__Provided passage__:
┌────────

Tuttle was sued in 1924 by agent Laura Wilck who claimed that Tuttle had cheated her out of her commission on the sale of Feet of Clay to Famous Players/Lasky for $25,000; Tuttle won the case and got court costs from Wilck.

In the late 1920s Tuttle attempted to get screenwriting work in Hollywood, and her daughter Margaretta "Gretta" Tuttle also attempted to break into the business. Gretta had a bit part in the 1929 movie The Sophomore.

==Works==
Her longer works included:
- "By the Gate of Allah" (1911, Ainslee's Magazine)
- "In His Own House" (1912, Ainslee's Magazine)
- "His Worldly Goods" (1912)
- "In Velvet Gown" (1913, Ainslee's Magazine)
- "The Runaway Rest Cure" (serialized 1915, Women's Home Companion)
- "In All Fairness" (1919, Ainslee's Magazine)
- "The Confessions of a Useless Wife" (serialized 1922, Ladies' Home Journal)
- Feet of Clay (1923)
- "The Cobweb" (serialized 1925, Ladies' Home Journal)
- "Kingdoms of the World" (1926)
- "Little Girl" (serialized 1928, Saturday Evening Post)

== Personal life ==
Margaretta Perkins married businessman Frederic Crosby Tuttle (1865–1953) and had two daughters, Margaretta (1898–1994) and Katherine (1900–1987). She died in 1958.

└────────

__Dataset records__:
┌────────

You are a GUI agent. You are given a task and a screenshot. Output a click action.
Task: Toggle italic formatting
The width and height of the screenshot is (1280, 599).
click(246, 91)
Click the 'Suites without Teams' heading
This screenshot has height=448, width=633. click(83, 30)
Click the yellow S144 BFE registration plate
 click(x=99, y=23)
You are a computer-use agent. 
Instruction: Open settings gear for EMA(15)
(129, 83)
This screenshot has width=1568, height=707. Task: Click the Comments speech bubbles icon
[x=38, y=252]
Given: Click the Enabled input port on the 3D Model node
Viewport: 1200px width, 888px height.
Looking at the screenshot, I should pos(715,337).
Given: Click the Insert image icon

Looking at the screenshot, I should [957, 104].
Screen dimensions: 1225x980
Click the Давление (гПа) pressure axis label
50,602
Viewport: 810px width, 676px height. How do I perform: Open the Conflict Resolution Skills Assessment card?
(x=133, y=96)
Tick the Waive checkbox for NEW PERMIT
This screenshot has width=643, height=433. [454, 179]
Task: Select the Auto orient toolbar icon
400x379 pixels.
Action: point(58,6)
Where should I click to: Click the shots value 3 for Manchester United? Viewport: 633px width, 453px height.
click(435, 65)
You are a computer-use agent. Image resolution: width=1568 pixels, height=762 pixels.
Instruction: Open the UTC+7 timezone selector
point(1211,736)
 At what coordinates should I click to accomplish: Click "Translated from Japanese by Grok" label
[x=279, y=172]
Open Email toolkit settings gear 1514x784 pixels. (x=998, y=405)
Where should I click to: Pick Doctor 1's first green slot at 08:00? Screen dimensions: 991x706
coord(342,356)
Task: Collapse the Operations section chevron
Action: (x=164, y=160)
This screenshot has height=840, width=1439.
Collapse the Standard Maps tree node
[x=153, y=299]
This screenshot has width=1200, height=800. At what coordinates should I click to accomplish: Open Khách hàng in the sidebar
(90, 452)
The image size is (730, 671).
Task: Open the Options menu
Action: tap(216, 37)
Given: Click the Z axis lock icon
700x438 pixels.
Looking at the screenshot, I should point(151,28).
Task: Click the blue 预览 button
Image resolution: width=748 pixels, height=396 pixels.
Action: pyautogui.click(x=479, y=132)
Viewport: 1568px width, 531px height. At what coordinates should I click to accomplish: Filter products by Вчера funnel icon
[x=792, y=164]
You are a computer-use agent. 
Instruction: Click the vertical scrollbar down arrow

└────────

__Actions to take__:
1/ From the works list in the Tuttle biography, name every title that appeared in Ainslee's Magazine.
2/ Using the Tuttle biography, answer each question:
(a) Who sued Tuttle in 1924?
(b) In which 1929 movie did Gretta have a bit part?
(c) Whom did Margaretta Perkins marry?
3/ Reproduce the part of the Tuttle biography starting at "In the late" and ending at "(1919, Ainslee's Magazine)".

__Answers for each item__:
1/
- "By the Gate of Allah" (1911)
- "In His Own House" (1912)
- "In Velvet Gown" (1913)
- "In All Fairness" (1919)

2/
(a) Laura Wilck, an agent.
(b) The Sophomore.
(c) Frederic Crosby Tuttle, a businessman.

3/
In the late 1920s Tuttle attempted to get screenwriting work in Hollywood, and her daughter Margaretta "Gretta" Tuttle also attempted to break into the business. Gretta had a bit part in the 1929 movie The Sophomore.

==Works==
Her longer works included:
- "By the Gate of Allah" (1911, Ainslee's Magazine)
- "In His Own House" (1912, Ainslee's Magazine)
- "His Worldly Goods" (1912)
- "In Velvet Gown" (1913, Ainslee's Magazine)
- "The Runaway Rest Cure" (serialized 1915, Women's Home Companion)
- "In All Fairness" (1919, Ainslee's Magazine)